→ **TEXT SEGMENT**
• • • •
Second, defendant contends Poulter’s testimony failed to show the license report
exhibited the requisite trustworthiness. Although defendant’s trial counsel argued the
report was untrustworthy for several reasons, on appeal, defendant relies on a single
discrepancy to make this argument: the report did not show whether the Department of
Justice had been informed of the suspension of defendant’s license in July of 2012, even
though the sheriff’s office was legally required to notify the Department of Justice about
the suspension. (See § 26225, subd. (b).) But this detail does nothing to show the report
lacked trustworthiness. It simply reflects an apparent fact—the Nevada County Sheriff’s
Office, although required to notify the Department of Justice about the July 2012
suspension, apparently neglected to do so. Indeed, a Department of Justice witness
testified that, at the time of defendant’s arrest in April of 2013, the Department of Justice
had no records showing that defendant’s license had been suspended—something it
would have had if the sheriff’s office had actually reported the suspension. (See § 11106,
9
subd. (a)(1)(C).) It instead only had a copy of defendant’s license. In any event, to the
extent defendant has shown an omission in the license report, it is not one that warrants
finding an abuse of discretion. Although the court was required to find the report
sufficiently trustworthy, it was not required to find the report flawless. (People v.
Hovarter (2008) 44 Cal.4th 983, 1011 [“that a business record contains some omissions
does not necessarily render unreliable the information the record includes”].)
• • • •
→ **EXERCISE DIRECTIONS**
According to the court opinion excerpt, in what month and year was the defendant arrested? The data has nothing to do with the court opinion excerpt.

→ **INFORMATION SUPPLIED**
• • • •
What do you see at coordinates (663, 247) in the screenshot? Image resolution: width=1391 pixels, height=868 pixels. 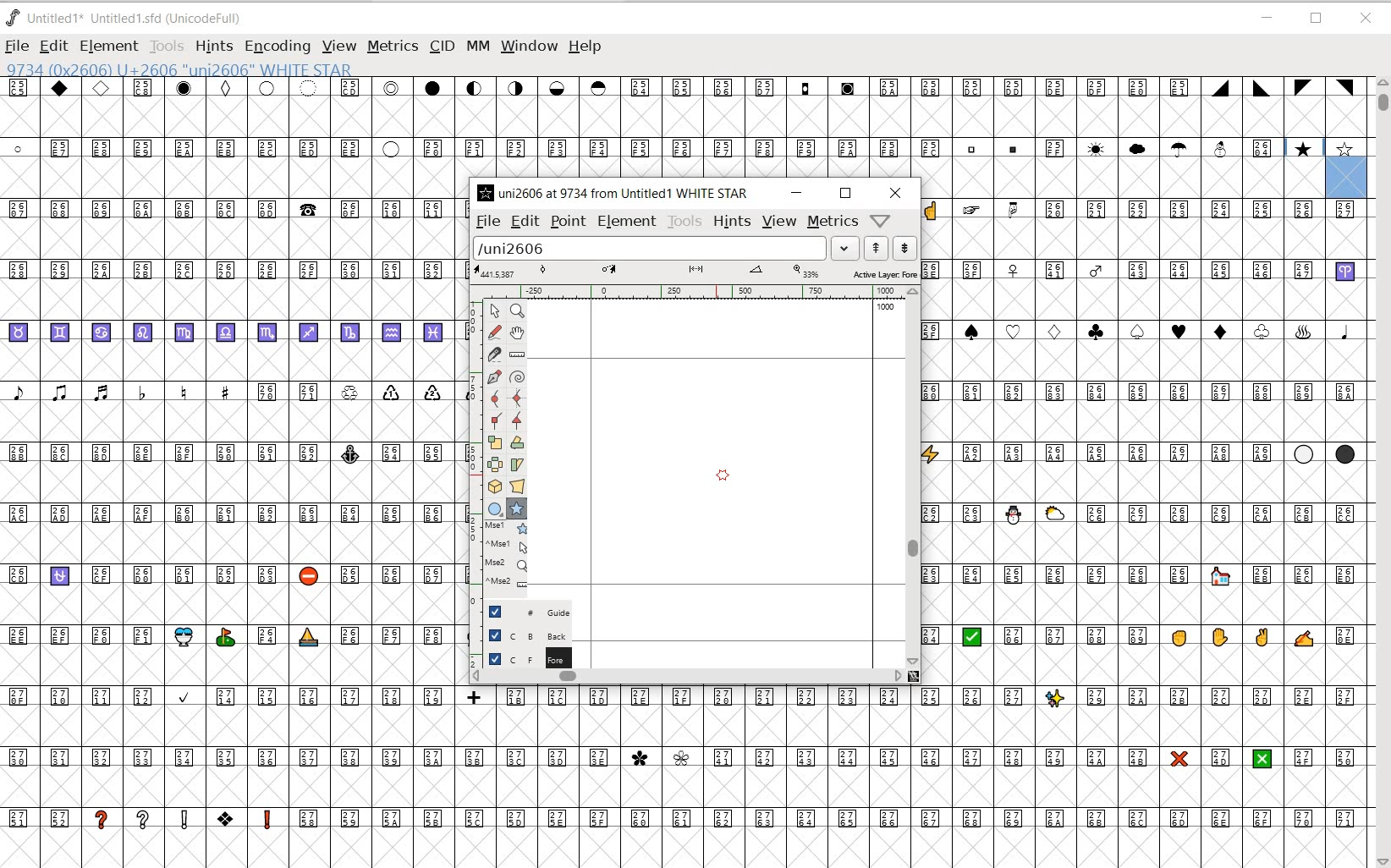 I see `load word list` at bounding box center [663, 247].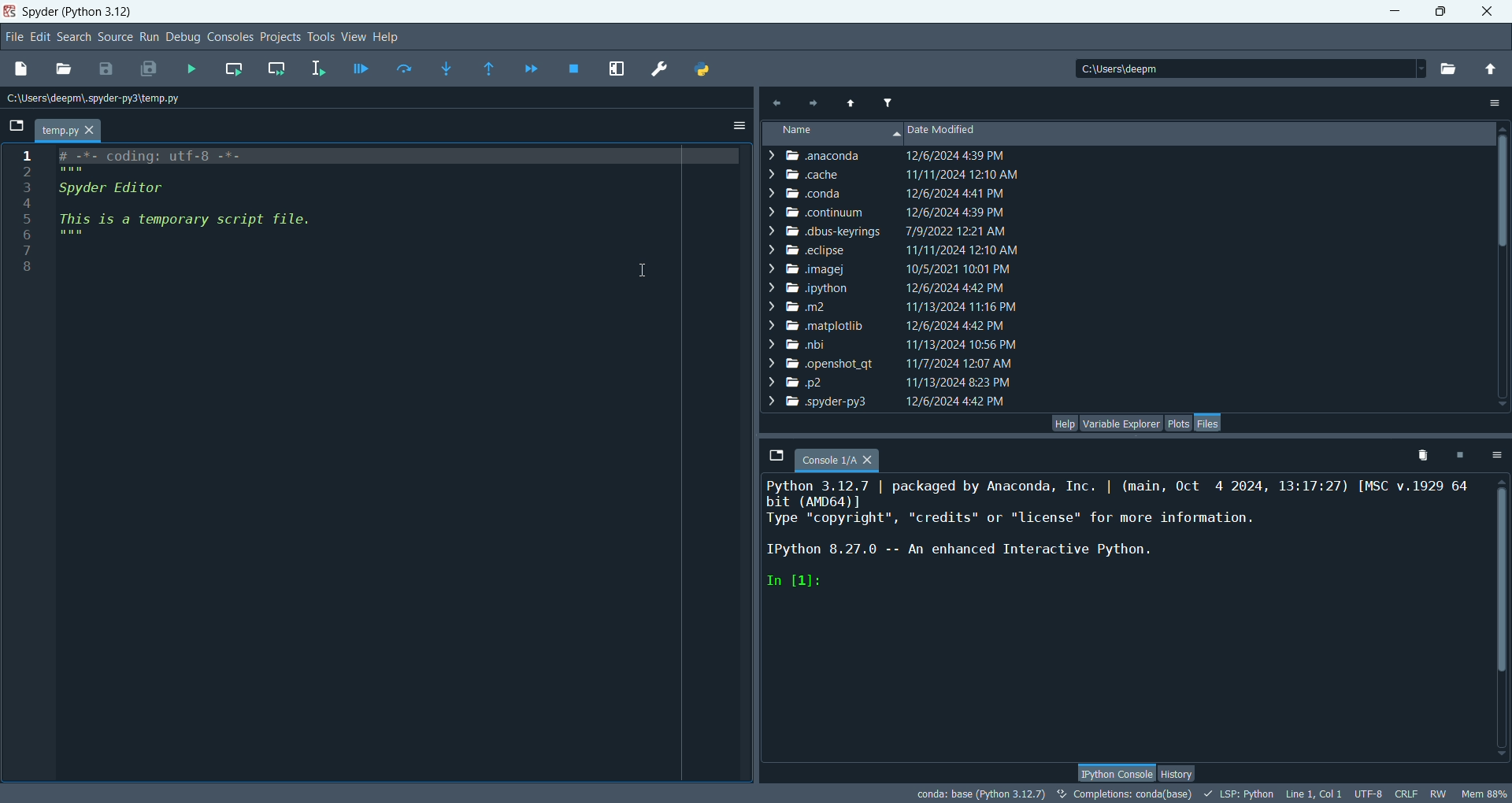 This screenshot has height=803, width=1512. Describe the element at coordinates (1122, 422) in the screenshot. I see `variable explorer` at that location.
• • • •
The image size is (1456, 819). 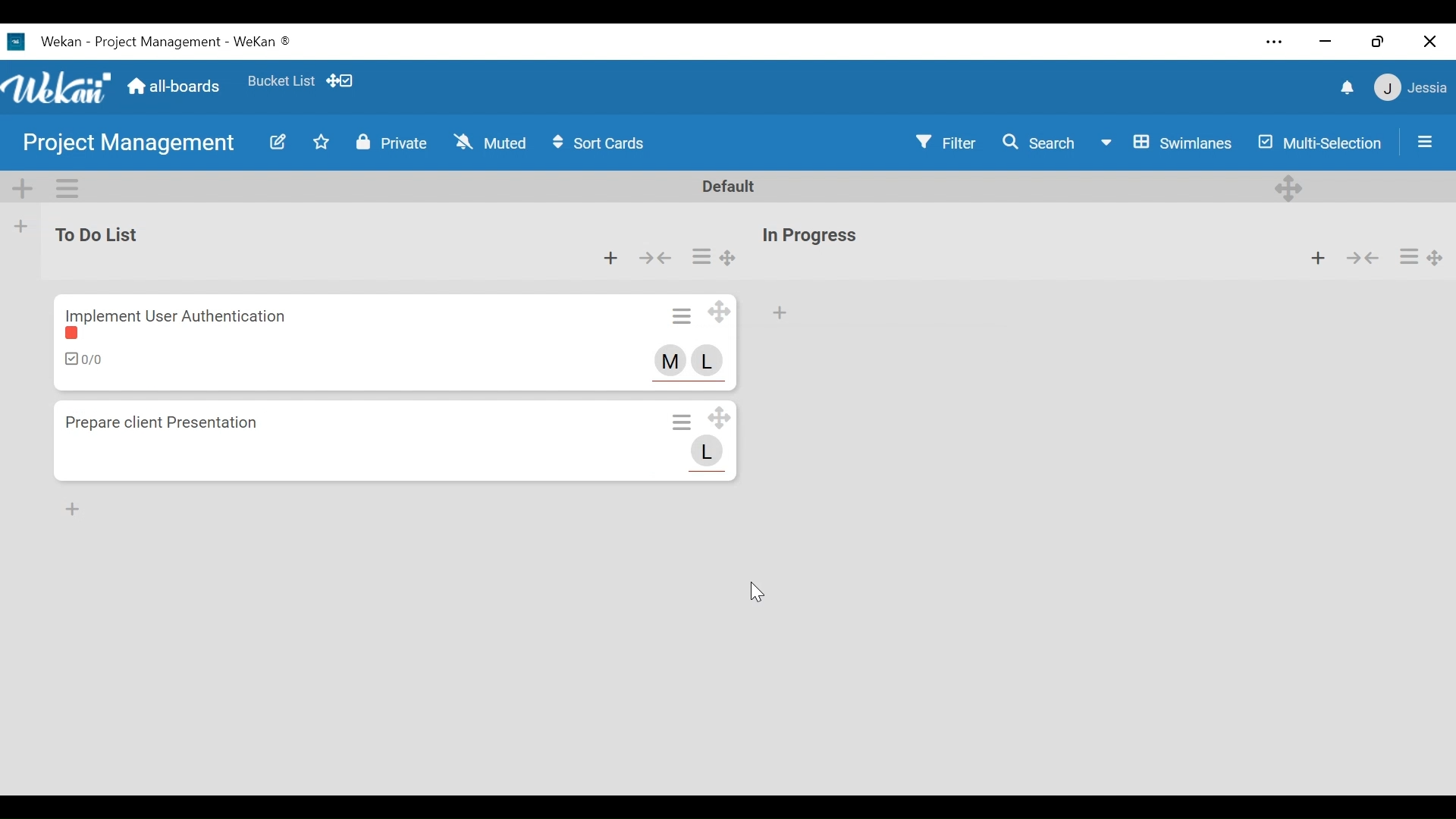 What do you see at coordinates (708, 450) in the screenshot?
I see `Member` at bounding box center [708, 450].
• • • •
→ **OUTPUT OF THE TASK**
April of 2013